As much of a resource as The Elements of Style is to so many other writers, we do at times love to make fun of it, just because we rely on it so much. It’s almost like making fun of our parents. It’s that little bit of freedom that we cherish, even though we know we’ll never truly leave. In the vein, we have the book that does just that to one of the standards of writing resources on bookshelves today: Stylized: A Slightly Obsessive History of Strunk & White’s The Elements of Style.
Here is the synopsis from Amazon.com:
Since 1959, The Elements of Style has been required reading for aspiring writers, English majors, and anyone with a love of language.
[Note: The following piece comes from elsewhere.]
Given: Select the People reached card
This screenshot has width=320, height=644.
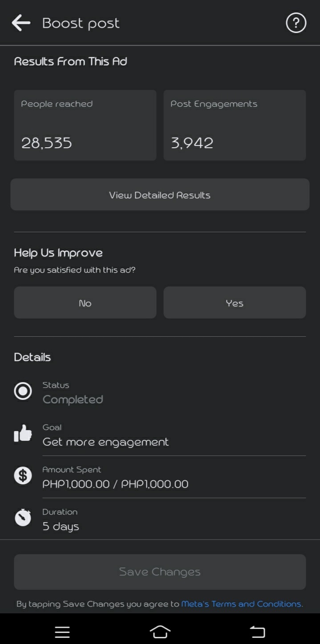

Strunk and White’s guidelines for good grammar and style have been discussed, debated, and occasionally even debunked…but they cannot be dismissed.
A Strunk and White devotee since high school, writer and editor Mark Garvey has long appreciated Elements for its character, its attitude, and its bracing good sense. The book is not only a helpful guide to creating better prose, it is also a compelling reminder of the virtues of clarity, simplicity, and truth in writing — and an inspiring celebration of the individual voice. To tell the story of this timeless, beloved, sometimes controversial book, and the men behind it, Garvey digs deep into the Cornell University archives and the personal letters of E. B. White and his professor William Strunk Jr.
Stylized is a lovingly crafted history that explores Elements’ staying power and takes us from the hallowed halls of academia to the bustling offices of The New Yorker magazine to the dazzling days of old Hollywood — and into the hearts and minds of some of the most respected writers working today.
When you spend so many years referencing the same body of work, don’t you wonder what the authors would add to it, if they could? Maybe…they would even present it in a different way…
No matter what the format, both Stylized and this quite creative rap were inspired by the same compilation that sits on so many individuals’ book shelves today. As we start this week off, dear readers, what was one of your greatest influences that would never get left behind in a move?